BEGIN Exercise data

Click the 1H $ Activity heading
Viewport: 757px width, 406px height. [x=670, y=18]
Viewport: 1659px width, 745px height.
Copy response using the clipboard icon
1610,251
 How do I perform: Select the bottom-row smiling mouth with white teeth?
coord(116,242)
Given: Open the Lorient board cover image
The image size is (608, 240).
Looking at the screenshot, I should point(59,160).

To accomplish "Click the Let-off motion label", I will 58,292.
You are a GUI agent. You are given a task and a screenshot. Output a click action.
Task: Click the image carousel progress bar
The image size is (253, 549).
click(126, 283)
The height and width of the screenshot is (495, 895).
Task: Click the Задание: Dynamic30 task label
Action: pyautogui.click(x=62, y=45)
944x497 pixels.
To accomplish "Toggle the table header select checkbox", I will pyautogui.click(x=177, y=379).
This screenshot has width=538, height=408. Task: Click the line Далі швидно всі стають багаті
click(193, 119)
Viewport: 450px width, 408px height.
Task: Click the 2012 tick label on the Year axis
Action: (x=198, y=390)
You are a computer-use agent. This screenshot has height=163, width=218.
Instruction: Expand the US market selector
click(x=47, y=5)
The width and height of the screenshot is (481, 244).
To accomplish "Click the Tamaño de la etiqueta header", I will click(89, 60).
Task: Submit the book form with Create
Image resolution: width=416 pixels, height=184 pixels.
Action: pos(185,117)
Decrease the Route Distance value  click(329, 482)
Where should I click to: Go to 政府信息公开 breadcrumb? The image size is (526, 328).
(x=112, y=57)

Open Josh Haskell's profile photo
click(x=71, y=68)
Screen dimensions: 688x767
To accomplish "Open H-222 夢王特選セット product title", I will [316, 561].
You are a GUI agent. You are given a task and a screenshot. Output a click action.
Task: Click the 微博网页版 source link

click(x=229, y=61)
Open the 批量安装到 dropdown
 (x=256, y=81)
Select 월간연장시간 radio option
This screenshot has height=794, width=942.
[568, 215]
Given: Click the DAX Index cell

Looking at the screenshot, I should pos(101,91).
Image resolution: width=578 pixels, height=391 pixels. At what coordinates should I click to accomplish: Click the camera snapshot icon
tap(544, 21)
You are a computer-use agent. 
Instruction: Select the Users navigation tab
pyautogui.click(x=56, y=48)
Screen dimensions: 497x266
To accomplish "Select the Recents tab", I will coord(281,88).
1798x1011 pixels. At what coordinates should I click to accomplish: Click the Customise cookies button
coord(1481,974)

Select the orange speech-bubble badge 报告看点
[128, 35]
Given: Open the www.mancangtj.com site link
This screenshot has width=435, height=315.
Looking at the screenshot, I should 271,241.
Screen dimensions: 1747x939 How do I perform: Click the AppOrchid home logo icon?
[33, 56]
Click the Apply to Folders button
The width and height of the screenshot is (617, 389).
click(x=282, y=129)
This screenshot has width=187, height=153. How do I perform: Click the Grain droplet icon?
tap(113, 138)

END Exercise data

* _Exercise instructions_
The answer must consist of every line in the records above that contains the word "header".

* _Answer_
To accomplish "Toggle the table header select checkbox", I will pyautogui.click(x=177, y=379).
To accomplish "Click the Tamaño de la etiqueta header", I will click(89, 60).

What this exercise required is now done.